Assuming that all our pastors are sinful and that at least some of them will fail to live up their calling in some way, one might ask whether there are any “checks” on pastors? You may or may not have had the experience of your pastor being removed from your parish. Just recently, we have seen the bishop of an American diocese removed for what appears to be, at first blush, mismanagement or personnel conflicts. Removal from office is one “check” the Church has. Laicization could be another.

But in the day-to-day, are our choices really to accept our pastor as-is or beg his superior to remove him?  After all, the Catholic Church does not subject our pastors to votes by the congregation or by a body of elders. The Catholic Church relies on Apostolic Succession. Christ commissioned Peter and the Apostles to lead his Church. In turn, these first bishops appointed other bishops. Over time and as the Church grew and became more institutionalized, what we call “priests” were commissioned by bishops to help them in their task. Thus, even your local priest has both a historical and mystical connection to Christ himself, through Apostolic Succession and the Sacrament of Holy Orders.  

Still, all men remain fallible and prone to sin. In this model, in which priests’ stations are not subject to the votes of their flock, what mechanisms are there to ensure a priest remains loyal and faithful?  Within Catholicism, one of the most important “checks” on pastors is the Church’s call for them to “listen” to their flock and be close to them, which also enables an active and involved laity. Listening is essential.

One can easily imagine a brusque and ineffective pastor, who manages a parish in a domineering way with little regard to the needs of his parish, their opinions, or convictions. Disconnected from his people, such a pastor would have difficulty even preaching the Gospel on Sunday because of how far removed he is from the hearts of his flock.  

On the other hand, there is the pastor who, as Francis has said, takes on “the smell of the sheep.” He lives among them, works to understand their challenges, and provides the necessary support and encouragement to keep his parish or diocese growing in holiness.

Obviously the above two examples are caricatures of men, not real men who will likely do some great things and really dumb things and sometimes even evil things during their priesthood, for example out of pride or jealousy.

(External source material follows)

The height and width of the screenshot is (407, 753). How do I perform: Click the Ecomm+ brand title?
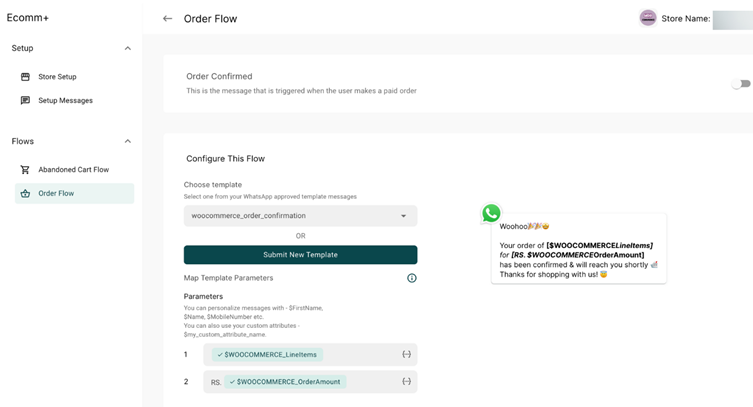pyautogui.click(x=27, y=18)
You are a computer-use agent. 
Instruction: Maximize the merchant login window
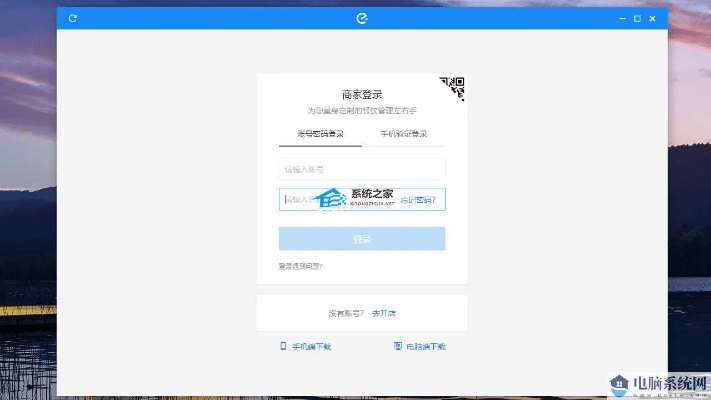[637, 18]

But it’s clear that one of the keys to being a good pastor is to listen to the laity.  This was expressed in no uncertain terms by the Church in Lumen Gentium 27.

A bishop, since he is sent by the Father to govern his family, must keep before his eyes the example of the Good Shepherd, who came not to be ministered unto but to minister, and to lay down his life for his sheep. Being taken from among men, and himself beset with weakness, he is able to have compassion on the ignorant and erring. Let him not refuse to listen to his subjects, whom he cherishes as his true sons and exhorts to cooperate readily with him. (emphasis added)

This theme is repeated often by Francis throughout his papacy:

The flock needs to find a place in their Pastor’s heart. If this is not firmly anchored within himself, in Christ and in his Church, he will be constantly buffeted by the waves in search of an ephemeral compensation and will offer no shelter to the flock.

Also, in relation to the broader Church:

A synodal Church is a Church which listens, which realizes that listening “is more than simply hearing”. It is a mutual listening in which everyone has something to learn. The faithful people, the college of bishops, the Bishop of Rome: all listening to each other, and all listening to the Holy Spirit, the “Spirit of truth” (Jn 14:17), in order to know what he “says to the Churches” (Rev 2:7).

Listening, of course, has two requirements. First, a receptive pastor but secondly, a laity who is willing to be engaged with a pastor in his work. It is not sufficient for a frustrated layperson to simply abandon a parish due to feelings of marginalization or a feeling that certain priorities of the faith are being neglected. Without replacing the pastor in his priestly work, there is certainly an opportunity for laity to take “co-responsibility” for a parish. As Pope Francis said to the Italian Episcopal Conference:

Love people and communities with generous and total dedication: they are your members! Listen to the flock. Trust in its sense of the faith and the Church, which is also manifest in so many forms of popular piety. Trust that God’s holy People has its finger on the pulse of the Church to identify the right roads. Generously support the growth of lay co-responsibility; provide opportunities for thought, planning and action for women and young people: with their intuition and their help, you will succeed in delaying no longer over pastoral plans based on previous schema which, in fact, are generic, inconclusive, fragmented and of little influence. Instead, you will adopt a pastoral plan that hinges on the essential. As St Thérèse of the Child Jesus summed it up with profound simplicity: “To love him and to make him loved”.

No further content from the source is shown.